- 1914
- 1920
- 1922
- 1924
- 1928
- 1942
- 1944
- 1948
- 1952
Those were the years that Wellington Rankin ran for office. Most of the time he lost.
But as you can see, the guy just didn’t give up.
Rankin had been born in Missoula on September 16, 1884. His sister Jeannette had been born 4 years before.
Wellington ran for the U.S. House in 1914 and lost.
The Republicans beat him by 20,000 votes and even the two Socialist candidates beat him by 3,000 to 6,000 votes.
Must have been disheartening.
He went off to war for awhile but then came back in 1920 and ran for Montana’s Attorney General. He won that one.
Then in 1922 he decided he again had a chance to get to Washington. He lost 56% to 44%.
Rankin ran for reelection to Attorney General in 1924 and won. Then in 1928 he chose to step down to run for governor.
The corporate media didn’t help him any. The newspapers’ “Rankin at his Rankest” had become a rallying cry for one reason – Anaconda Company controlled the press and Rankin wasn’t going to play ball with them.
Rankin promised that if he was elected he’d “reduce state expenses by removing the private telephone wire between the state house and the company offices.” Whether those lines actually existed or not was never proven, perhaps because Anaconda threw their support behind “Honest John” Erickson that year.
On November 3, the day before the election, the Anaconda Standard called Rankin “a baboon…tomcat…jackass…yellow dog” and “snake” all in one editorial.

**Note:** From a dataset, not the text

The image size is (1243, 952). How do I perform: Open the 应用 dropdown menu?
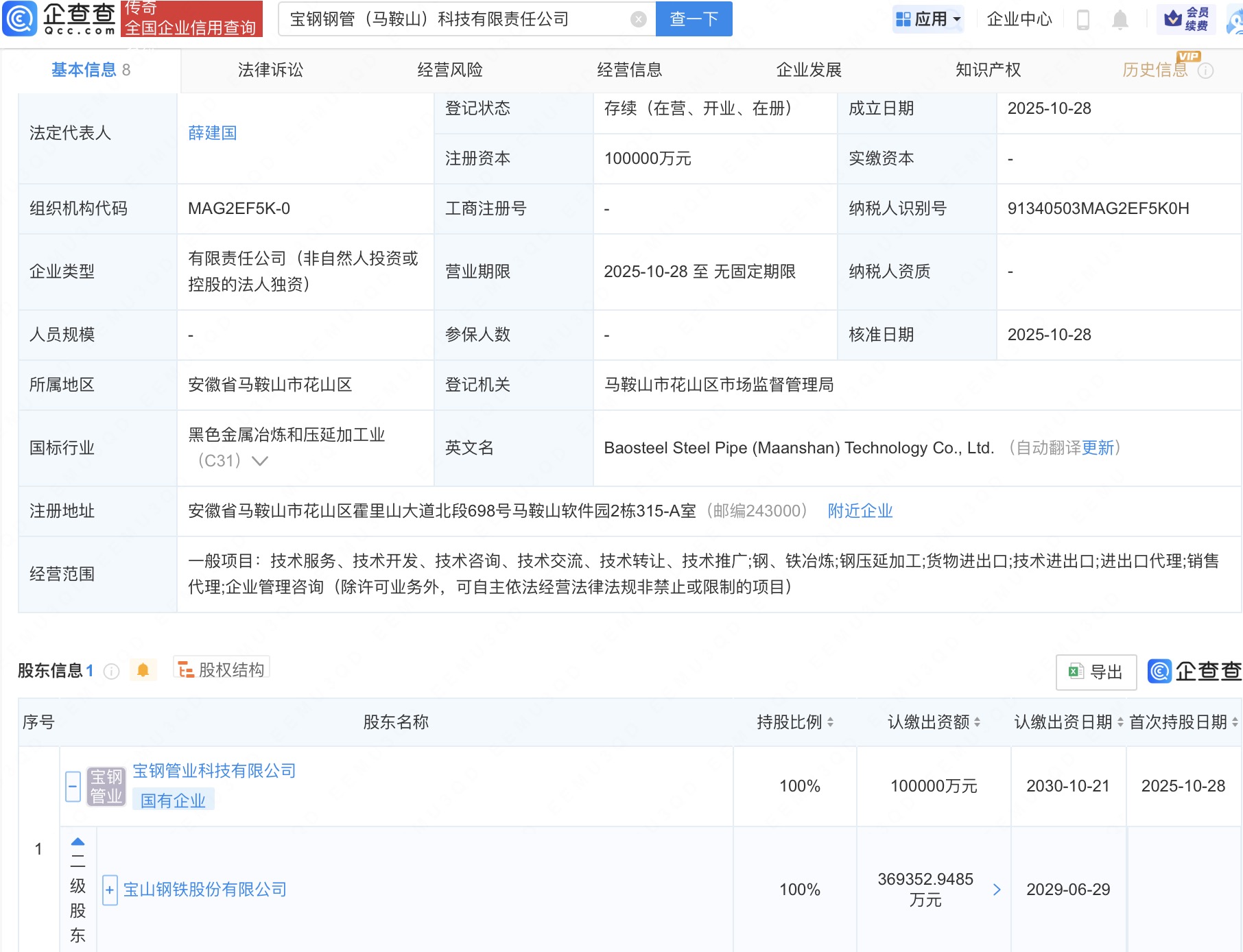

It was a landslide, with Erickson 58% to Rankin’s 41%. The in-charge-corporation in Montana knew it wanted “Honest” John, they put their media attack dogs to work, and they got their man.
Rankin took some time off at that point, focusing on his growing landholdings. He did come back in 1942 to challenge rabid anti-Semite Jacob Thorkelson for the U.S. House. He beat him, too, though lost in the general that year.
Rankin came back in 1944 to run for governor against Sam “Model T” Ford. The results were worse than two years before – Rankin got just 12% of the vote compared to Ford’s 88%.
In 1948 Rankin came back and ran in the Republican primary for U.S. Senate, though he lost to Tom Davis, 56% to 44%. Davis would go on to lose to James Murray, 57% to 43%.
Rankin came back in 1952, running once again for U.S. House. It looked like his luck was set to change when he won in a three-way primary, picking up 45% to his nearest opponent’s 39%.
That November saw more than 110,000 people vote, but they sent Metcalf to Washington with 50% of the vote compared to Wellington’s 49%. Just 1,593 votes separated the two men, but even with the 888 votes Socialist Laverne Hamilton took, it wouldn’t have been enough for Wellington to win.
It would prove to be Wellington’s last race. He never again ran for public office after what must have been another in a long string of bitter defeats.
There was a final bright spot in his life when he married Louise Replogle in 1956, a woman nearly forty years his junior. “He didn’t seem that much older,” Replogle told the Big Sky Journal’s John Byorth in 2008. “We had all the same interests, and he seemed much younger.”
Wellington most likely enjoyed those last years, which also saw him become the largest private landowner in the state, “with more than 1 million deeded and leased acres of land and 27,000 cattle at his operation’s peak.” He would die ten years later in Missoula, on June 4, 1966. He was 81 years old.
His wife remarried. The lucky man was Jack Galt. The Galt family is now one of the largest landowners in the state, and they have a great deal of interest in the oil industry here.